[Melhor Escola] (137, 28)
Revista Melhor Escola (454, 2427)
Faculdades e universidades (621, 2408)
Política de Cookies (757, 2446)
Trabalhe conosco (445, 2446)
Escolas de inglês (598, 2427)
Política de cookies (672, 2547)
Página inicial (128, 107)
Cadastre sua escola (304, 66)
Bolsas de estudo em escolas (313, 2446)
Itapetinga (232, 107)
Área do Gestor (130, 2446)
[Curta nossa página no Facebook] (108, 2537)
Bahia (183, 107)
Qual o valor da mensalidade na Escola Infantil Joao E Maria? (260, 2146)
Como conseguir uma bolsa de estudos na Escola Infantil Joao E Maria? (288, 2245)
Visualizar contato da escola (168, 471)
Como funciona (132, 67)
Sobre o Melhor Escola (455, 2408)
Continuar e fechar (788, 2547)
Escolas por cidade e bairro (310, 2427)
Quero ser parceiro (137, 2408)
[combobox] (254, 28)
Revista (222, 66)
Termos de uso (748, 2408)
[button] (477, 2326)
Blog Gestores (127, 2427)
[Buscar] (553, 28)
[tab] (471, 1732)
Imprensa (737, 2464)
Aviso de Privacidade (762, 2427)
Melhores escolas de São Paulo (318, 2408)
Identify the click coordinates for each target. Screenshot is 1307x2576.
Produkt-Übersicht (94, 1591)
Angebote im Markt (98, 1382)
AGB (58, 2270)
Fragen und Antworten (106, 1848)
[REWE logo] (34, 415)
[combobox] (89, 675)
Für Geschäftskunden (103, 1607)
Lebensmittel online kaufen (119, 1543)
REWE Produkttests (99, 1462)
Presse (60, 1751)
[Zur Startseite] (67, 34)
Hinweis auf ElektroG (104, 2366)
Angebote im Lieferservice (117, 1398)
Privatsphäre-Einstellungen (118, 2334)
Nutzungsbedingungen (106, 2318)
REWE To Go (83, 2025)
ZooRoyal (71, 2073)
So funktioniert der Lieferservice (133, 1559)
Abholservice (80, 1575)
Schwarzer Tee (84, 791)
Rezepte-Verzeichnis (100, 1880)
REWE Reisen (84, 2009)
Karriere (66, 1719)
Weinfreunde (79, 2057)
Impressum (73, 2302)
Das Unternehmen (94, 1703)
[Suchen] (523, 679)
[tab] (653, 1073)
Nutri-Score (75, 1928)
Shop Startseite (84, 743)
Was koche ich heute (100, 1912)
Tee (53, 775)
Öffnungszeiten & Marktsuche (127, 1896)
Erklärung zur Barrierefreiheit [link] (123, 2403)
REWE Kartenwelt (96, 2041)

________________

In the listing above, locate the line with "Hinweis auf ElektroG (104, 2366)" and the line with "Shop Startseite (84, 743)", then extract exactly those lines and every line between them, and nothing more.

Hinweis auf ElektroG (104, 2366)
Angebote im Lieferservice (117, 1398)
Privatsphäre-Einstellungen (118, 2334)
Nutzungsbedingungen (106, 2318)
REWE To Go (83, 2025)
ZooRoyal (71, 2073)
So funktioniert der Lieferservice (133, 1559)
Abholservice (80, 1575)
Schwarzer Tee (84, 791)
Rezepte-Verzeichnis (100, 1880)
REWE Reisen (84, 2009)
Karriere (66, 1719)
Weinfreunde (79, 2057)
Impressum (73, 2302)
Das Unternehmen (94, 1703)
[Suchen] (523, 679)
[tab] (653, 1073)
Nutri-Score (75, 1928)
Shop Startseite (84, 743)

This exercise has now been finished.